Micheal O Cinneide, Director of the EPA’s Office of Environmental Assessment, comments: “Whilst we welcome the findings of this report, which show Ireland’s air quality is generally of a high standard, we recognise also that Ireland faces a number of challenges to meet our EU obligations. In this regard, we welcome the new legislation which introduces, for the first time, a prohibition on the burning of smoky coal, complementing the existing ban on the marketing, sale and distribution. The European Environment Agency report published earlier this week highlighted how important air quality is to the health of our citizens, and we hope that these new regulations will assist in maintaining Ireland’s good standard of air quality and ensure that in the future our air will be healthy and clean.”
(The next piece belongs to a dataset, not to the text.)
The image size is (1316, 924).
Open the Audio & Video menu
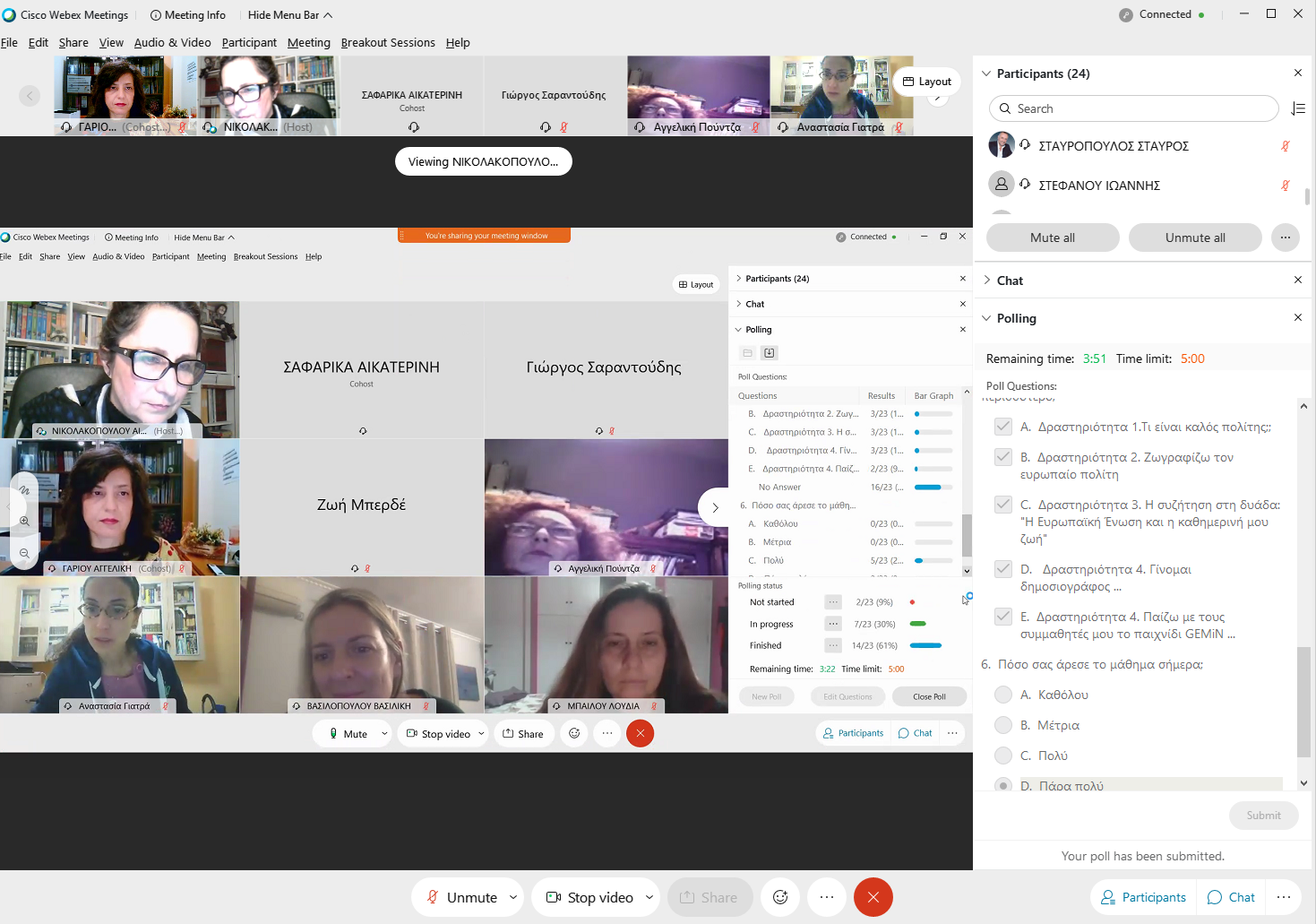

The EPA report also highlights how households and businesses should strive to reduce the demand for energy consumption through the use of more efficient methods to burn fuel and a shift from solid fuel to cleaner alternatives – including gas, or other low-emission fuels and the use of efficient stoves to burn solid fuel. We must also reduce traffic emissions through implementing policies to reduce travel demand, increase the use of alternatives to the private car such as cycling, walking and public transport and improve the efficiencies of motorised transport.

The Air Quality in Ireland 2011 – Key Indicators of Ambient Air Quality report, available in both English and Irish, can be found on the EPA website at .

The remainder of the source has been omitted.